Une jambe qui gonfle, une douleur sourde dans le mollet, une légère chaleur locale. Ces signes banals en apparence peuvent signaler une thrombose veineuse profonde (TVP), pathologie dont la prise en charge repose aujourd'hui sur des protocoles précis, validés par plusieurs sociétés savantes françaises et internationales. Comprendre les grandes lignes de ces recommandations permet de mieux saisir pourquoi le médecin prescrit tel examen plutôt qu'un autre, ou choisit un traitement ambulatoire plutôt qu'une hospitalisation.

Évaluer la probabilité clinique avant tout examen

La première étape dans la suspicion de TVP n'est pas l'imagerie, mais le calcul d'un score clinique. Les recommandations de la Société Française de Médecine Vasculaire (SFMV) et du réseau INNOVTE convergent sur ce point : le médecin doit d'abord quantifier la probabilité clinique à l'aide du score de Wells ou du score de Constans, deux outils validés et disponibles sous forme de calculateurs. En cas de grossesse, un troisième outil spécifique entre en jeu, le score LEFt.

Thrombose veineuse profonde

Selon le résultat, la stratégie diverge. Probabilité faible ou intermédiaire : le dosage des D-dimères est réalisé en premier. Un seuil de positivité à 500 µg/L s'applique jusqu'à 50 ans ; au-delà, le seuil est adapté à l'âge (âge multiplié par 10), ce qui réduit les faux positifs chez les patients plus âgés. Si les D-dimères sont négatifs après cette adaptation, aucune imagerie n'est nécessaire. En revanche, dès que la probabilité clinique est forte, ou que les D-dimères reviennent positifs, l'écho-doppler veineux s'impose sans délai.

Cette hiérarchie diagnostique n'est pas anecdotique. Elle évite des milliers d'examens inutiles chaque année et réduit l'exposition aux risques liés à une anticoagulation démarrée à tort. La maladie veineuse thromboembolique touche environ 1,57 habitant sur 1000 par an en France, soit près de 35 000 hospitalisations annuelles, ce qui en fait un enjeu de santé publique considérable.

Qui hospitaliser parmi les patients avec TVP ?
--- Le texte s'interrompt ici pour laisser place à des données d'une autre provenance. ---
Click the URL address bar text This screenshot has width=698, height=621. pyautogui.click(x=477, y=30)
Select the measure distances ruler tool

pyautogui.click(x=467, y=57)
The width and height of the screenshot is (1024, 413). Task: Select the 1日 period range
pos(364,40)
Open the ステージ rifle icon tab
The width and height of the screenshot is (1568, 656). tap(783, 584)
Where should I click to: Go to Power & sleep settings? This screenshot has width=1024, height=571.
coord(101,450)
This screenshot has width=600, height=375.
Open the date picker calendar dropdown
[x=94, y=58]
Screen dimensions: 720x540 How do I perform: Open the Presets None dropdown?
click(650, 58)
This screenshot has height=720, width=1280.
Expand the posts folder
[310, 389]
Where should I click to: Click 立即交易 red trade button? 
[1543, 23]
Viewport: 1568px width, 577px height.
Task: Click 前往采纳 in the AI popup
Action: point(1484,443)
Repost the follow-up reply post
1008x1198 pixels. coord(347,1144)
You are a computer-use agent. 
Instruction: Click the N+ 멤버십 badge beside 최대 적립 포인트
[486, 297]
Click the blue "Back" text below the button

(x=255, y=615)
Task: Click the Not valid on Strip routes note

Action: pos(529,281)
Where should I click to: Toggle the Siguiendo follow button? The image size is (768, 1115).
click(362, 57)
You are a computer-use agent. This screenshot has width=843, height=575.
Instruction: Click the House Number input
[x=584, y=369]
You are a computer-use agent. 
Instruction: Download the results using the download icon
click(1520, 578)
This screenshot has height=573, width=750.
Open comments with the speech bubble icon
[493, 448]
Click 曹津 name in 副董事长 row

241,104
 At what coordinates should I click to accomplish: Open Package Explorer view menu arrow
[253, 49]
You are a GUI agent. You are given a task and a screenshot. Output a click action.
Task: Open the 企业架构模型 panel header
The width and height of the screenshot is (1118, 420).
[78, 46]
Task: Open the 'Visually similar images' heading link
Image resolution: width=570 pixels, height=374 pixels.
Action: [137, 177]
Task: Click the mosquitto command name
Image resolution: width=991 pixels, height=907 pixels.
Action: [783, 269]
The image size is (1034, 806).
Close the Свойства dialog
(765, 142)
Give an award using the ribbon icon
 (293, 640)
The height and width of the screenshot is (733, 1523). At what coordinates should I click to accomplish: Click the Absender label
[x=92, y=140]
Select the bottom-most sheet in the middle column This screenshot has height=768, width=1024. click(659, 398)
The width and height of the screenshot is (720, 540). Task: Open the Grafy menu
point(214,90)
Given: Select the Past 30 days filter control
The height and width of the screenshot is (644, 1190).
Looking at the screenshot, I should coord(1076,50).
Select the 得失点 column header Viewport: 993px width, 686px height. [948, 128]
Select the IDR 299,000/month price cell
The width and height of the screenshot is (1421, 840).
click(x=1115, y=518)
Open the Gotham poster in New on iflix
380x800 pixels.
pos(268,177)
La prise en charge ambulatoire est devenue la norme pour une grande partie des patients atteints de TVP. Mais les recommandations identifient des situations où l'hospitalisation reste non négociable. Les patients présentant une insuffisance rénale sévère, définie par une clairance de la créatinine inférieure à 30 ml/min, doivent être hospitalisés, car l'élimination des anticoagulants est compromise et le risque hémorragique grimpe. Même logique pour les TVP proximales avec syndrome obstructif sévère ou de localisation iliocave, les suspicions d'embolie pulmonaire associée, et les situations d'isolement social rendant une surveillance à domicile impossible.

Traitement de la thrombose veineuse profonde

En dehors de ces cas, le traitement peut démarrer en ville. Les anticoagulants oraux directs ont progressivement remplacé les héparines de bas poids moléculaire (HBPM) en première intention pour de nombreux profils, sauf contre-indication. Le traitement par HBPM reste cependant recommandé dans certains cas spécifiques, notamment chez les femmes enceintes et, de manière prolongée, chez les patients atteints de cancer actif.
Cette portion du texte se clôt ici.